I cried until my face was wet and numb. The tears came without stop. Each one felt like a small stone. My chest ached. My heart felt like a bird trapped in a jar, fluttering and hitting the glass harder and harder.
Why him? Why Elena? Why me?
I kept asking the same questions until my head was empty. The wind moved through the willow. The river made a low sound. I did not notice the time. I did not notice how the world turned from late afternoon into the thin blue of evening.
Then, something moved.
At first, I thought it was a fox. A flash of dark fur on the other side of the river. Then, the flash grew into a shadow. A shape that did not belong in the quiet river scene. It moved fast. It crossed the snow in a blur and then it leapt.
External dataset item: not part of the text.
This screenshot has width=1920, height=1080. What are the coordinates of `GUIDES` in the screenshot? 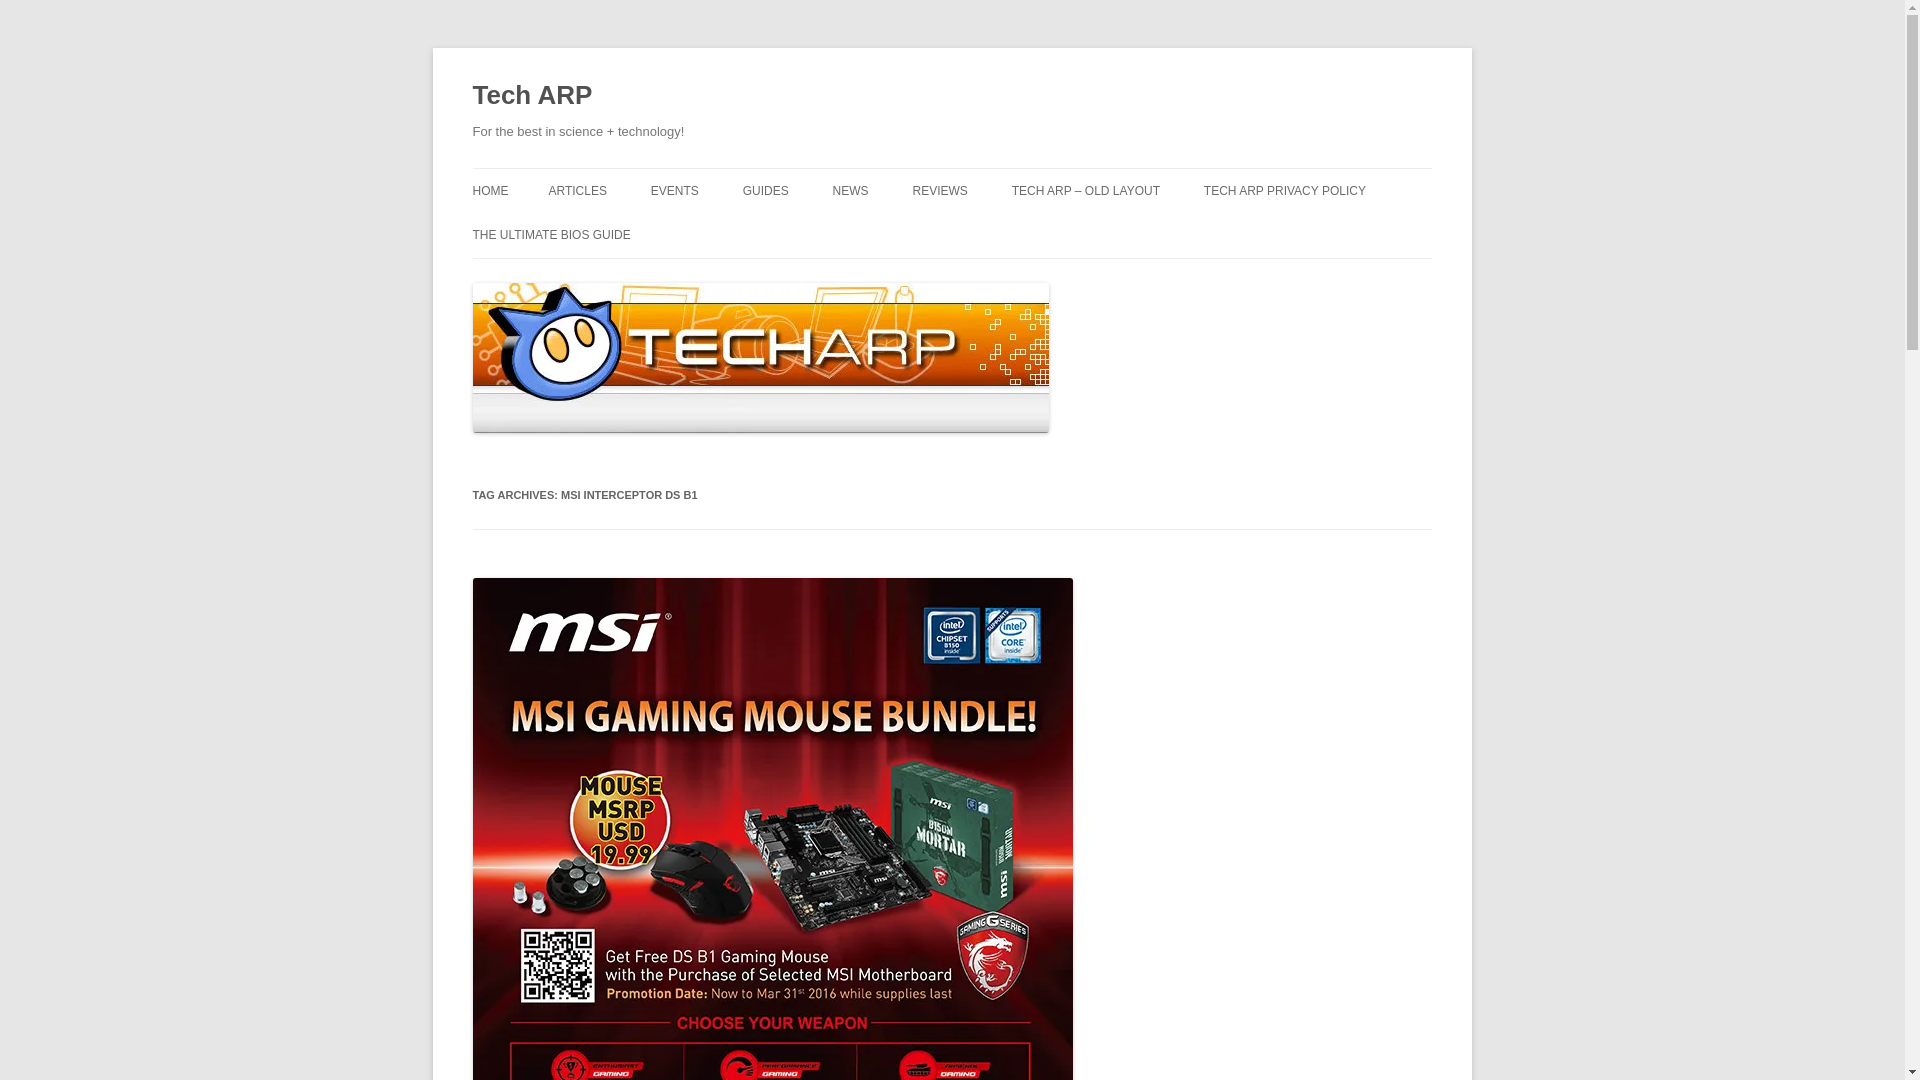 It's located at (766, 190).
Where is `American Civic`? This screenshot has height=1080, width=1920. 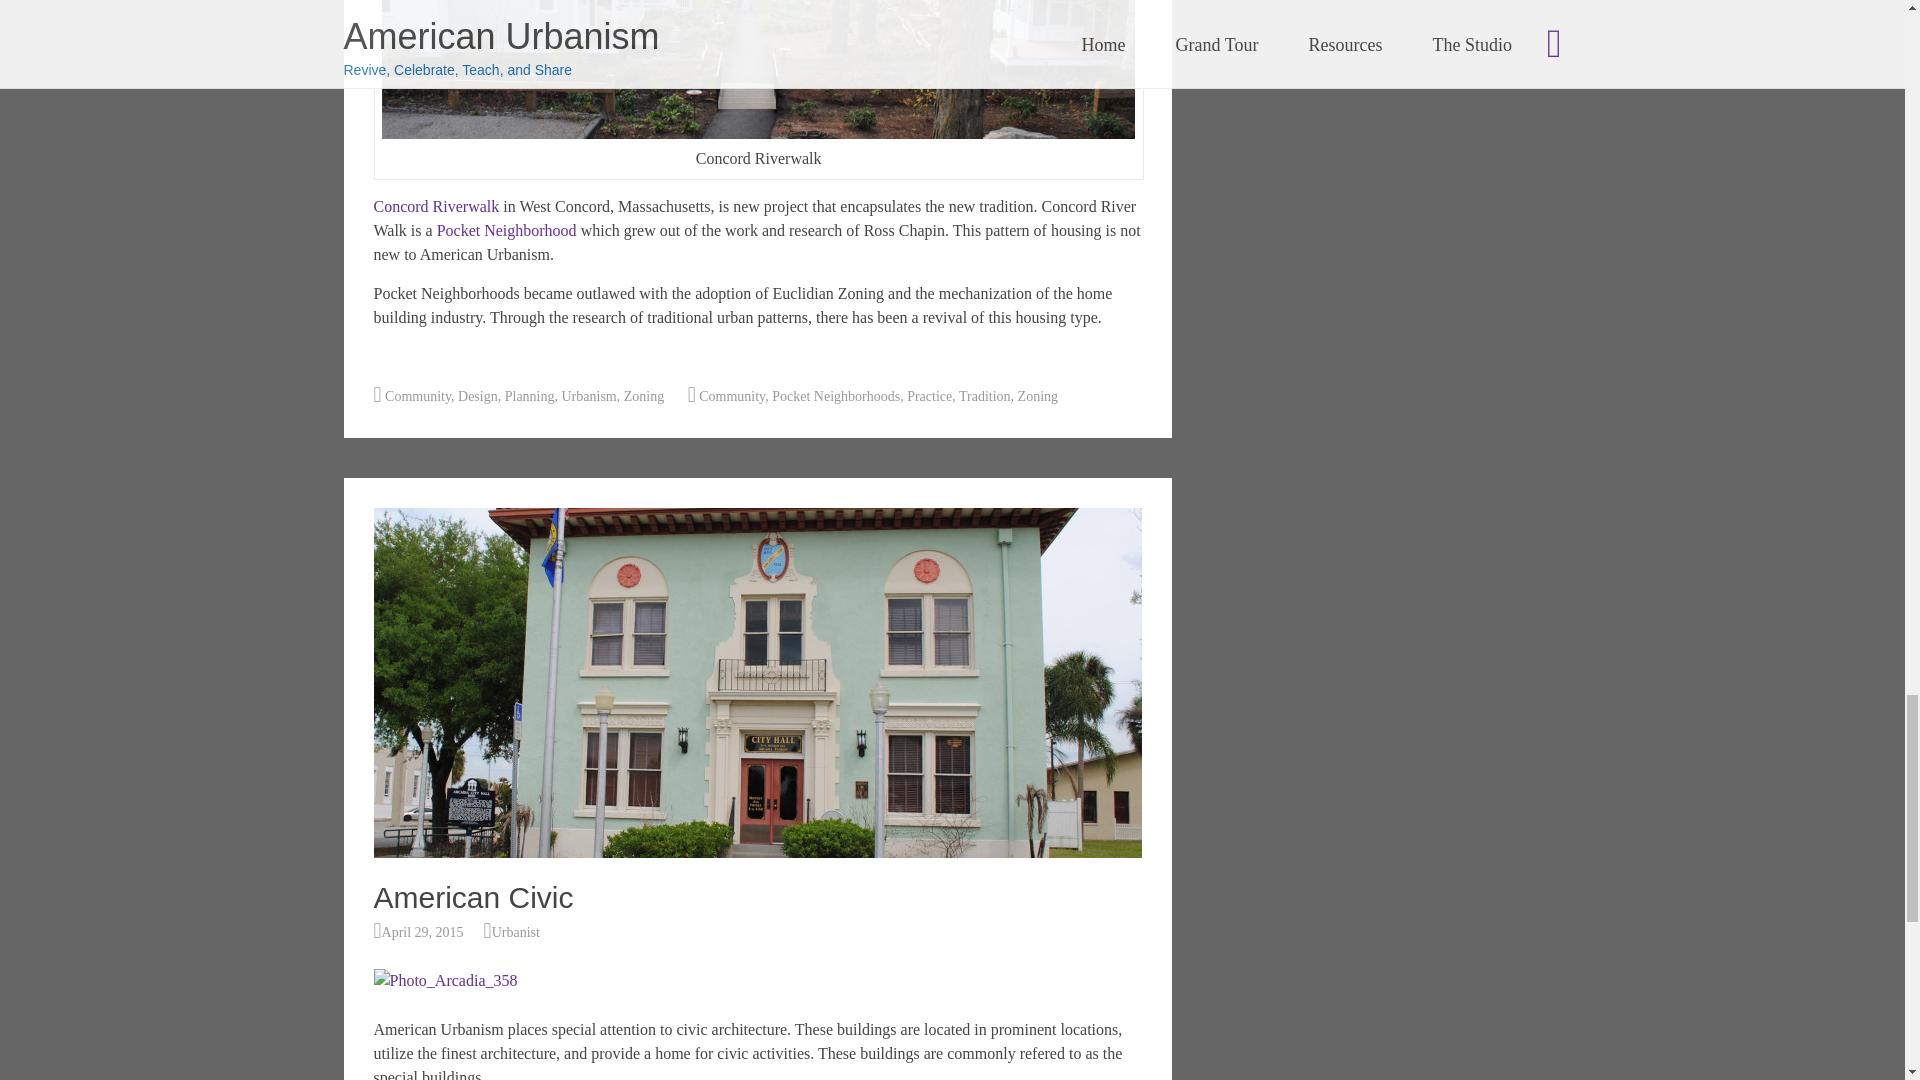
American Civic is located at coordinates (758, 852).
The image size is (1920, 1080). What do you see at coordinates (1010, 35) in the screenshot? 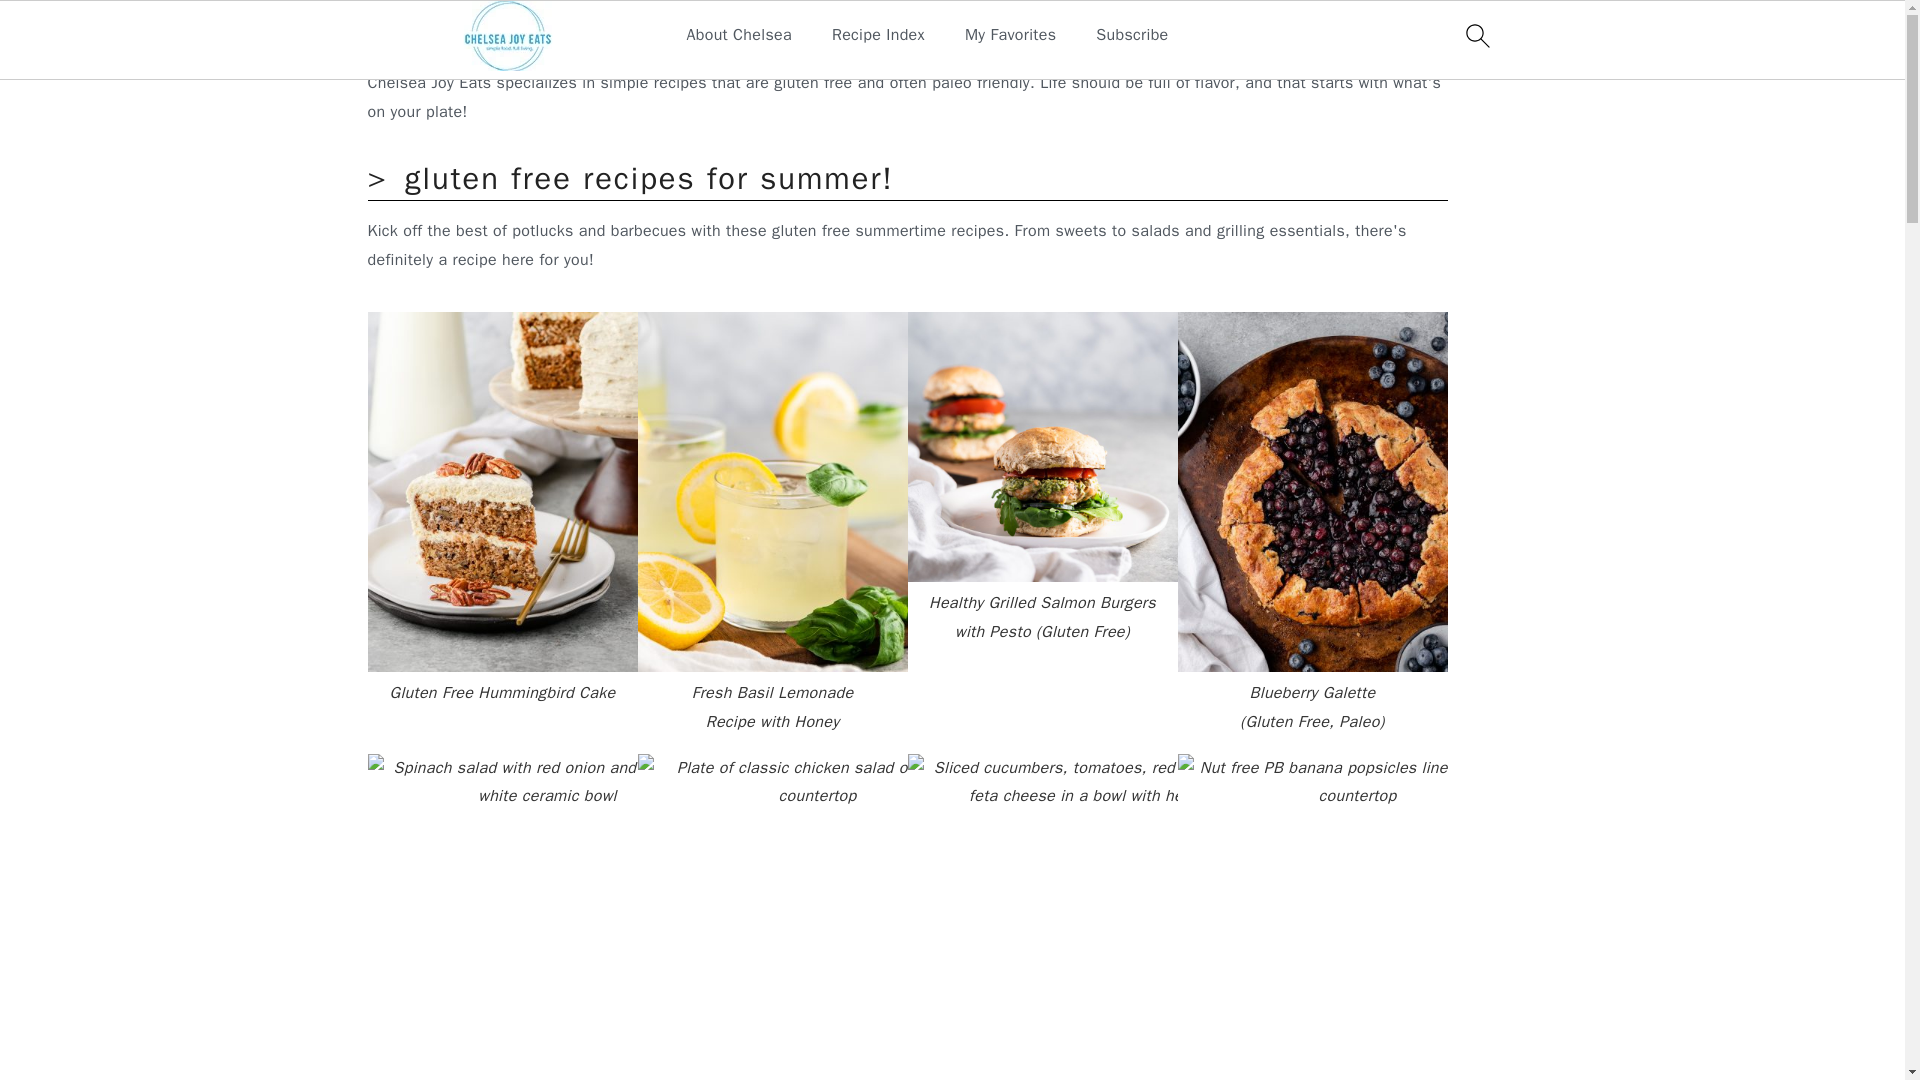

It hit the bank with a sound like a struck drum. My breath stopped. I saw the shape unfold. There were muscles, teeth and claws. The thing looked too large for any wolf I had seen on the edge of town. Its coat was black as coal. Its eyes gleamed like two moons.
Before I could think, it was on me.
It knocked me to the ground. I screamed, the sound coming out of me like a wounded animal. I could feel its weight. Its claws sank into my coat and then my skin. Pain flared like a white flame.
I tried to push. I tried to grab it. My hands slipped on its wet fur. It pinned me down with a power that felt like iron. My neck pressed against cold earth. My breath came in shallow and frightened bursts. The world narrowed to the hard press of paws and the smell of wet fur and forest.
I saw a flash of silver where its teeth caught the light. I felt hot breath on my face. My cheek pressed against the frozen ground. I could not move. I could not think. My chest tried to rise but the creature sat heavy on me like a rock.
I wanted to run. I wanted to scream for someone. My throat made no sound that could carry far enough to matter.
Then, through the blur of fear, I heard a sound. A low sound. Not animal. A voice that grew from the trees. A footstep that did not belong to a man. Something moved in the dark, and the shadow over me shifted its weight as if hearing a call it feared.
I did not know if the sound was help or a new danger.
All I knew was that I could not breathe.